§ TASK INSTRUCTIONS
**a)** Answer these questions from the article on DOMA below:
(i) In what year was DOMA enacted?
(ii) What does DOMA permit states to refuse to recognize?
(iii) How many rights and benefits does the article say heterosexual couples enjoy in all 50 states?
**b)** Carry on the article about DOMA below, picking up after its final sentence.

DOMA for Dummies
This post was published on the now-closed HuffPost Contributor platform. Contributors control their own work and posted freely to our site. If you need to flag this entry as abusive, send us an email.

In case you don't know what "DOMA" is, it is the legislation titled, "Defense of Marriage Act," enacted in 1996. DOMA enshrines discrimination against gays and lesbians by permitting states to refuse to recognize same-sex marriages performed in other states.

Does DOMA matter? If you're in a heterosexual marriage, recognition of same sex marriages may not matter to you. Your marriage is recognized by the state and federal government, not to mention your family, friends and co-workers -- society in general. If you have one of these, you are entitled the automatic rights and privileges that go along with a civil marriage. i.e. if your spouse dies, you collect the benefits, you get the tax breaks, the hospital visitation rights and a myriad of other benefits conveyed by law. No problems, no questions asked.

When does DOMA matter? When you are in a same-sex marriage, DOMA matters. When two people are in love, share a commitment, and wish to take that next step DOMA matters... a lot. If your home state does not recognize your marriage and marital rights, same sex couples must make a choice no heterosexual couple need make. Must same-sex married couples move out of their home state, assuming their home state does not recognize their marriage? What if it was your marriage, same-sex or not? Should you and your spouse have to make the choice to move away from family, friends and job? Pack up for Massachusetts or Idaho to protect your marital rights -- you know, the over 1,100 rights and benefits currently enjoyed by heterosexual couples in all 50 states?

§ ENTRIES PROVIDED

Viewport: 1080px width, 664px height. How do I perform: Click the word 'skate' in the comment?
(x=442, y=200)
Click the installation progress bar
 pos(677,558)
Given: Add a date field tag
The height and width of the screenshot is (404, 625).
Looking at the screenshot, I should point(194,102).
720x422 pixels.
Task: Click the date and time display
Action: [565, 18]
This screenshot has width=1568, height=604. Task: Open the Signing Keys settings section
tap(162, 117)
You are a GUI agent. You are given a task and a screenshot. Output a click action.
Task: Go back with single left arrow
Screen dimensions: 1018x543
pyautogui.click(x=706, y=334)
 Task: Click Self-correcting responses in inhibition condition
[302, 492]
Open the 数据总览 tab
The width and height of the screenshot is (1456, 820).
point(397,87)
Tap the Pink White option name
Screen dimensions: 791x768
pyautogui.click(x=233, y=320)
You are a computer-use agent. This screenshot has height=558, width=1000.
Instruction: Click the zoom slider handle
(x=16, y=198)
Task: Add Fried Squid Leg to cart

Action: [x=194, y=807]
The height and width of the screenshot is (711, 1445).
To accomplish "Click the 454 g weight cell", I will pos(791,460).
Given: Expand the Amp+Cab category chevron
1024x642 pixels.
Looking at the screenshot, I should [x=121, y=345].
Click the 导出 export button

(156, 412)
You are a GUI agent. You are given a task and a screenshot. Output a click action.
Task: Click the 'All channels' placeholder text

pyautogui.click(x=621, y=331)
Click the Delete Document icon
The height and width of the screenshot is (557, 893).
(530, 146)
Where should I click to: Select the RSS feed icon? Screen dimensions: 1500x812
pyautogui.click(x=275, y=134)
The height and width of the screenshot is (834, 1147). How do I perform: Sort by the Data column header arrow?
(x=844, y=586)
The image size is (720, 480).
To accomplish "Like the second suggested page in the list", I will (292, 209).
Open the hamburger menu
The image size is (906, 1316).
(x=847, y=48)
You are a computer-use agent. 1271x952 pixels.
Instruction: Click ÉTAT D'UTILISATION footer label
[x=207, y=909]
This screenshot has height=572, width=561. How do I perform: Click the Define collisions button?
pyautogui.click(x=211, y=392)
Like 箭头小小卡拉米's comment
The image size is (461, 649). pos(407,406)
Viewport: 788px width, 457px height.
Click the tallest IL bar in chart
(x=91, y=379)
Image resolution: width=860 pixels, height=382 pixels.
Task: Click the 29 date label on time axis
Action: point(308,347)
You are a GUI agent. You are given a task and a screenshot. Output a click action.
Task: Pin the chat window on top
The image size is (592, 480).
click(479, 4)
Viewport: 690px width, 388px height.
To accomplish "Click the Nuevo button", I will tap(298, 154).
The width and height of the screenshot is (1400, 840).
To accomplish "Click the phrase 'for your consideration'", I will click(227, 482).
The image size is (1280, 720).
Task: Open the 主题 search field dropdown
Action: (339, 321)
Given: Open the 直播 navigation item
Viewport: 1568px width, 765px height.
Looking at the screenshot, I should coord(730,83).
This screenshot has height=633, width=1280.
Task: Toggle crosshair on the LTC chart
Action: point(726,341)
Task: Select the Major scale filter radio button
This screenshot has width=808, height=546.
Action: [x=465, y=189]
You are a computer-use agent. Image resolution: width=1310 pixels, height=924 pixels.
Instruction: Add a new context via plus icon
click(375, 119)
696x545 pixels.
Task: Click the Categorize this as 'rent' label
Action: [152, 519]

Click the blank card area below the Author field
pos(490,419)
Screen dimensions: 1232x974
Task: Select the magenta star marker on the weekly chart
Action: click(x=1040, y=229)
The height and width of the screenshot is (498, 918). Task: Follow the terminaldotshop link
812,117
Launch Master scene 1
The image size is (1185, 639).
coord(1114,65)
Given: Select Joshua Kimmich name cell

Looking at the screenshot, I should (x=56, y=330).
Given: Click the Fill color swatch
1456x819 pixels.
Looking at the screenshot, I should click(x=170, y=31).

§ RESPONSES BY ITEM NUMBER
**a)**
(i) 1996
(ii) Same-sex marriages performed in other states
(iii) Over 1,100

**b)**
It's unfair and unjust to force any married couple to make this choice or suffer the consequences. The Edie Windsor case before the federal court has brought this issue to the fore. An American same-sex couple, together for four decades, married in Canada, were treated as strangers by being charged estate taxes that a heterosexual couple under identical facts and circumstances, would not be forced to pay. Basing their conclusion on this and many other similar cases, the Obama administration concluded last week that disparate treatment of same-sex marriages is unconstitutional. Hurrah!

What are the implications for future discrimination against gays and lesbians? Perhaps they will be short lived? Let's stop defending civil marriage by defining its parameters in a discriminatory manner. Let's start embracing it for what it is, a governmental -- not religious -- right that tax paying and consenting adult citizens can exercise.